Europe’s engagement with the developing world, the South, the so-called Third World, has powered some of its most compelling recent films. Within that, there’s a particular strain brewing that explores Germany’s bond with Africa. From the grand historical drama of Nowhere in Africa to the contemporary moral precision of Sleeping Sickness and At Ellen’s Age, German filmmakers appear to be working out complex national dilemmas by facing the vast continent below them. Now comes Jan Zabeil’s The River Used to Be a Man.
On a still waterway, a white man (Alexander Fehling) lounges in a dugout canoe. Using a long pole, an old African man steers the European through the watery landscape, willing to fulfill his passenger’s fantasy of losing himself in Africa, but only at a price. In what appear to be innocent questions, he cuts to the core of the traveller’s crisis: the European is an actor, in a place where being an actor means nothing.

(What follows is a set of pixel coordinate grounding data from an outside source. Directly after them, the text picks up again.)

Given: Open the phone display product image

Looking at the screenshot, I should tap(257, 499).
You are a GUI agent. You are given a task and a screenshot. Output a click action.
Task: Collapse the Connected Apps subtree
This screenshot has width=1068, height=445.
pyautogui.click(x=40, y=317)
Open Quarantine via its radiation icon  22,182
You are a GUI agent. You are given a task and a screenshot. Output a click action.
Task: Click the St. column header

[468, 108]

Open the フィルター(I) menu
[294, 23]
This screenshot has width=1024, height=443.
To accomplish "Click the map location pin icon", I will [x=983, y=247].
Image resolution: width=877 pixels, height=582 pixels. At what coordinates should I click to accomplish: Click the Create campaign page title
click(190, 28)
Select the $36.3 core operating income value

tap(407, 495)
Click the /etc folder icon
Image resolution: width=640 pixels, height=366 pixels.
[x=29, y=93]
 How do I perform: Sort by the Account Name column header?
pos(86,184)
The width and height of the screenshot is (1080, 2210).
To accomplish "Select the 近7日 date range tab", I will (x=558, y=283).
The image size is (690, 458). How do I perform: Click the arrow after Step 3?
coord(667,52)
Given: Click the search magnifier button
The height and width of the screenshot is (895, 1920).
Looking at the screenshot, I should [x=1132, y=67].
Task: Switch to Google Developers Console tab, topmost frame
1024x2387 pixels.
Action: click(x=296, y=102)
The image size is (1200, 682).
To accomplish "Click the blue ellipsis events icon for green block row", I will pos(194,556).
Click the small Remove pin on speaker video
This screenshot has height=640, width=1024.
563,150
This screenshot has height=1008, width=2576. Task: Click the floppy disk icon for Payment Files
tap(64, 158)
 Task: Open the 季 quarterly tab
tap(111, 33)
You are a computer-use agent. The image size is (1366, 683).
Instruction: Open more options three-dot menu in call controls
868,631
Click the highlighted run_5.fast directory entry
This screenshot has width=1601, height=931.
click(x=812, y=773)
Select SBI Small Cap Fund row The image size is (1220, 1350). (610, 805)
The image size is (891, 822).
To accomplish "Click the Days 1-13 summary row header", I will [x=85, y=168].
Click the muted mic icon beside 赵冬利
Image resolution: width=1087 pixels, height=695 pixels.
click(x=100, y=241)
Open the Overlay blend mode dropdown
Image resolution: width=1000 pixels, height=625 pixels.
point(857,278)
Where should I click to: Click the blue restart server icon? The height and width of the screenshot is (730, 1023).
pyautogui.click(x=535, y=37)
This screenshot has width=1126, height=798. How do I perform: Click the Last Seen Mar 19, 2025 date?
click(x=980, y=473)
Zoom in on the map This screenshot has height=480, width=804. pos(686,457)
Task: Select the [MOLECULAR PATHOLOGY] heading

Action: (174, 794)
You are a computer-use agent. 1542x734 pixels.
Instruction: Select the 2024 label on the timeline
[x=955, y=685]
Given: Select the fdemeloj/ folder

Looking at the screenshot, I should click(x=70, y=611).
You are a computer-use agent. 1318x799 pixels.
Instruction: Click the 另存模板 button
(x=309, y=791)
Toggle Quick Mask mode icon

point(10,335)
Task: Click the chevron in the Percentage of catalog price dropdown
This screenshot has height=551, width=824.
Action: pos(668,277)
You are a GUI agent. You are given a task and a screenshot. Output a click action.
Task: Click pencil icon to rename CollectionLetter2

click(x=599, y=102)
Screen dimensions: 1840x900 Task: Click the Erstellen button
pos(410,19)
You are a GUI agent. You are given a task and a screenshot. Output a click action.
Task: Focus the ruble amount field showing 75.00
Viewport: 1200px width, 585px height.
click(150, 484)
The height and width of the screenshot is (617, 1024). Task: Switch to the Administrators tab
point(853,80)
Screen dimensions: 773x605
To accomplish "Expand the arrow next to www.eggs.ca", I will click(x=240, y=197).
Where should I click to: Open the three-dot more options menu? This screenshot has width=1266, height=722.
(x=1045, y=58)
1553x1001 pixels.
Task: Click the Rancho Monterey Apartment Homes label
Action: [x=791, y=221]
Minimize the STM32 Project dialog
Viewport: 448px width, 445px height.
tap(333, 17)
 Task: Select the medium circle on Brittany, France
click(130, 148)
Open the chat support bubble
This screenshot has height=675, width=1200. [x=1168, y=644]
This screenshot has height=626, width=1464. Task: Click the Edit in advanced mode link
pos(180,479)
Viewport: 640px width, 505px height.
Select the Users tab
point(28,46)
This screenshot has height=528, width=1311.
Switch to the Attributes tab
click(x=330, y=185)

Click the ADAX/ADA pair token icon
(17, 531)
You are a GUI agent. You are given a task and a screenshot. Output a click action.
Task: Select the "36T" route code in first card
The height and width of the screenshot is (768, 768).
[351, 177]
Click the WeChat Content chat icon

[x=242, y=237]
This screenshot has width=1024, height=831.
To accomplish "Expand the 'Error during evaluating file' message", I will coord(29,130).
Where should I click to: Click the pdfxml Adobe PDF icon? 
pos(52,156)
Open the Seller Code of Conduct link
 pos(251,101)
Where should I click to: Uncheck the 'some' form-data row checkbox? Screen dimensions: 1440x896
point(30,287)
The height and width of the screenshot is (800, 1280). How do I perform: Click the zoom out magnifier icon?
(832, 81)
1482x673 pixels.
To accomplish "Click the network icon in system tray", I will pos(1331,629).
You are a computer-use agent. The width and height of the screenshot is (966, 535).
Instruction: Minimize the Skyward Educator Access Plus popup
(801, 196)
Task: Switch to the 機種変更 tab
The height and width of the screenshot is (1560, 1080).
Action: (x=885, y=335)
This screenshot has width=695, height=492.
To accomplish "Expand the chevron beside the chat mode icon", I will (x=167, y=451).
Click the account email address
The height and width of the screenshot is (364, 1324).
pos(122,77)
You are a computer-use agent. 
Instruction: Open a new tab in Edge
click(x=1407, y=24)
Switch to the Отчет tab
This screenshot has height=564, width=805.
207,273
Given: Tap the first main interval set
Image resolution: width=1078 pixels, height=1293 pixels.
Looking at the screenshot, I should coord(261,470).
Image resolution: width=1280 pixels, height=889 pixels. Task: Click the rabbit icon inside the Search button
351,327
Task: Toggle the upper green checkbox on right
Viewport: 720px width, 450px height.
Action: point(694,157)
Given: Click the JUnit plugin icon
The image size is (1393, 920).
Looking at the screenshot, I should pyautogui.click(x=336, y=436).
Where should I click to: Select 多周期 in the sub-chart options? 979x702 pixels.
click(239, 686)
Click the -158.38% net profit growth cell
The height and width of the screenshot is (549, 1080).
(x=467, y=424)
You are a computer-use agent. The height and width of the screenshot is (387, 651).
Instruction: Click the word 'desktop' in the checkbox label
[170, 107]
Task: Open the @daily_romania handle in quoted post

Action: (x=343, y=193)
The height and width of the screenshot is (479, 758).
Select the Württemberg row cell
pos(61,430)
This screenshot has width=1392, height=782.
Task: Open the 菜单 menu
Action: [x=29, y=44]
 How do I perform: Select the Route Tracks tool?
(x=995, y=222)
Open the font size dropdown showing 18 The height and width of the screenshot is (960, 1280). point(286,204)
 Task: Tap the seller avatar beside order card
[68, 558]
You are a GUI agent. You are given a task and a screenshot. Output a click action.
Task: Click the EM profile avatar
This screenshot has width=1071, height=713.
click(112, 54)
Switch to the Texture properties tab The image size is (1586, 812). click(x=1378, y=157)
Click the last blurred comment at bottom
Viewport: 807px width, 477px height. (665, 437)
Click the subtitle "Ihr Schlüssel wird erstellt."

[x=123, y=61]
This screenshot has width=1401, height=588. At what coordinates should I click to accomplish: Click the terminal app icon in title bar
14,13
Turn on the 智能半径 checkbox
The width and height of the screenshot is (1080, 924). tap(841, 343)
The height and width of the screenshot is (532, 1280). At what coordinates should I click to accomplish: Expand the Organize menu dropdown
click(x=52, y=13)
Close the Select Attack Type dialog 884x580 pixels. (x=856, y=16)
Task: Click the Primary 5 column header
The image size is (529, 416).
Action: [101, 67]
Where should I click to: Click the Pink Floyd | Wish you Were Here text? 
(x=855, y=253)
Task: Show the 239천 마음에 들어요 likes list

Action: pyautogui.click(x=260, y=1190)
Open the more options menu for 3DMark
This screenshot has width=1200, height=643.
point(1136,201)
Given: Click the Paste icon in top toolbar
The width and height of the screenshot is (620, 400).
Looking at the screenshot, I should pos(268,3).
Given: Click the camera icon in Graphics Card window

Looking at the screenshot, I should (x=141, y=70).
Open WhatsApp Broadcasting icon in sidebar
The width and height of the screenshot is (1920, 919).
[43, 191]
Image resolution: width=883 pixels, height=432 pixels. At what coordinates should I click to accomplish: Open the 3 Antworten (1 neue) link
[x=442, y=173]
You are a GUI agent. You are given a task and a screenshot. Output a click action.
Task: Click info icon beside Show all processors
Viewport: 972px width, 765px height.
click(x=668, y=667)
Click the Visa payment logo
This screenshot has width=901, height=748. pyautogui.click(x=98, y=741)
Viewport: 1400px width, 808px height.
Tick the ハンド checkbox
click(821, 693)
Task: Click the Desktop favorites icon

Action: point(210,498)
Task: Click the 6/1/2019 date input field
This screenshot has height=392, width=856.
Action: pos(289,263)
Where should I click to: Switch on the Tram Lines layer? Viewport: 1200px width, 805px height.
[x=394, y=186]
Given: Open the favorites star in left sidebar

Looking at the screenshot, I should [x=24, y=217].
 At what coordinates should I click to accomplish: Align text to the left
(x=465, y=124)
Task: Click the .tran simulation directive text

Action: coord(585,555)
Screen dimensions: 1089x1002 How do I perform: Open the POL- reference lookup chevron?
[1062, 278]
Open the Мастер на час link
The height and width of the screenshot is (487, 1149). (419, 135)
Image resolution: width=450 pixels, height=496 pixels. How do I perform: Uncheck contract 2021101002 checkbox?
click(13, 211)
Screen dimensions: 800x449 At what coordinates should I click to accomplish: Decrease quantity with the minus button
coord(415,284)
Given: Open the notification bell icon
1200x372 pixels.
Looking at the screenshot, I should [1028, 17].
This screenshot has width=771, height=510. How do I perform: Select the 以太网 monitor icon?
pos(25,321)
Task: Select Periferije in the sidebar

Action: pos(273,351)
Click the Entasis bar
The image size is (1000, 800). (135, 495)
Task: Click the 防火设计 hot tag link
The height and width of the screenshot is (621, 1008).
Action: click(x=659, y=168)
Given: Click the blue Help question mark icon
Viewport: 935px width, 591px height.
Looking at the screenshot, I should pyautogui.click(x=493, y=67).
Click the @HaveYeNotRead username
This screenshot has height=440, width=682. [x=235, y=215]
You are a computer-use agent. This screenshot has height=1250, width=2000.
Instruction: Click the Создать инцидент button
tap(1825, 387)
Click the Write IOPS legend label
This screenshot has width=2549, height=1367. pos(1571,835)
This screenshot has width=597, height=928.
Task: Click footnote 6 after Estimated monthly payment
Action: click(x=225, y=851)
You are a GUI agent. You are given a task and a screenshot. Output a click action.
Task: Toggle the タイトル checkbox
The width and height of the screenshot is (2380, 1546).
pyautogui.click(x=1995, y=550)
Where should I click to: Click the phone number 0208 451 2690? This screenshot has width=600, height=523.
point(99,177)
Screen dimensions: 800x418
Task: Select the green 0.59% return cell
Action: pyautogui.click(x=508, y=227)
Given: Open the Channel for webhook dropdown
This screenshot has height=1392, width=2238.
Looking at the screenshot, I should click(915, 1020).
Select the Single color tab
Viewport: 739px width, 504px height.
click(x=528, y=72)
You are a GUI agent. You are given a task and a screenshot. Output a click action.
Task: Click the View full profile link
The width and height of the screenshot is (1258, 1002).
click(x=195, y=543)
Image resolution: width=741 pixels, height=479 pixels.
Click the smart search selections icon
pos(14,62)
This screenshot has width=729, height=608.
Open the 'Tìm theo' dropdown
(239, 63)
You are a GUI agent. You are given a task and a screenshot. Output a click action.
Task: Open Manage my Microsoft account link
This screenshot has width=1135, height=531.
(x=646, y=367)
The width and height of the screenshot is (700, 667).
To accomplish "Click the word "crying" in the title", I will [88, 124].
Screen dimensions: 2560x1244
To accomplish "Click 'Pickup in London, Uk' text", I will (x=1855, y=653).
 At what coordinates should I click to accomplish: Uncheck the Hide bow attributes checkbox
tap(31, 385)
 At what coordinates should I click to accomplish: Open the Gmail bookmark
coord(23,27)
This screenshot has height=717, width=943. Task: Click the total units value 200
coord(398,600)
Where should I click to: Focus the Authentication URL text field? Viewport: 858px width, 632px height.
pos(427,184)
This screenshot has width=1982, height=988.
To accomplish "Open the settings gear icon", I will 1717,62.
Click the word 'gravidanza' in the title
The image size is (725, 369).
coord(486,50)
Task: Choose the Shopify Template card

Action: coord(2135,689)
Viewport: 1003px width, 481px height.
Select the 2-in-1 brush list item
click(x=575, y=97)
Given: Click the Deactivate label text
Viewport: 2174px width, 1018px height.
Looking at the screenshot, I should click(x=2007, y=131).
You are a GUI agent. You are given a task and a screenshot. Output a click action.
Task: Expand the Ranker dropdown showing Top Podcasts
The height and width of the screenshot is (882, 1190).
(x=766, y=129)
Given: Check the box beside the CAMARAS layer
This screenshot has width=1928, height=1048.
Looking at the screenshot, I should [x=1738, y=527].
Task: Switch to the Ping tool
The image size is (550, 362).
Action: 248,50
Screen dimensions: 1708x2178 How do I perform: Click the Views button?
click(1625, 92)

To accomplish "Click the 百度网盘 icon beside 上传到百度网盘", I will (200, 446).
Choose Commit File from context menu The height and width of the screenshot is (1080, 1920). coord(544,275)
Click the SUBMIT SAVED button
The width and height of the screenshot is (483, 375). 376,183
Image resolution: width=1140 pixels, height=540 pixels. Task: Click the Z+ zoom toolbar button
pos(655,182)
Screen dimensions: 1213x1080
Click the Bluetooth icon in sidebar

Then suddenly the old man is gone. Zabeil uses this turning point to pitch the actor deeper into his existential fog. Choosing not to leave for home, but entirely adrift in a rural area governed by ancient tradition, he attempts to do the right thing. He finds the old man’s son and tries to help bring the body home. He tries to find a place in the village’s rituals. He tries to fathom what he witnesses. But the narrative here is only a gesture towards the full meaning of the film. Zabeil draws tone and atmosphere to the fore, lingering on the actor’s rootlessness, his inability to comprehend and his wobbling orbit around the certainties of the place in which he finds himself.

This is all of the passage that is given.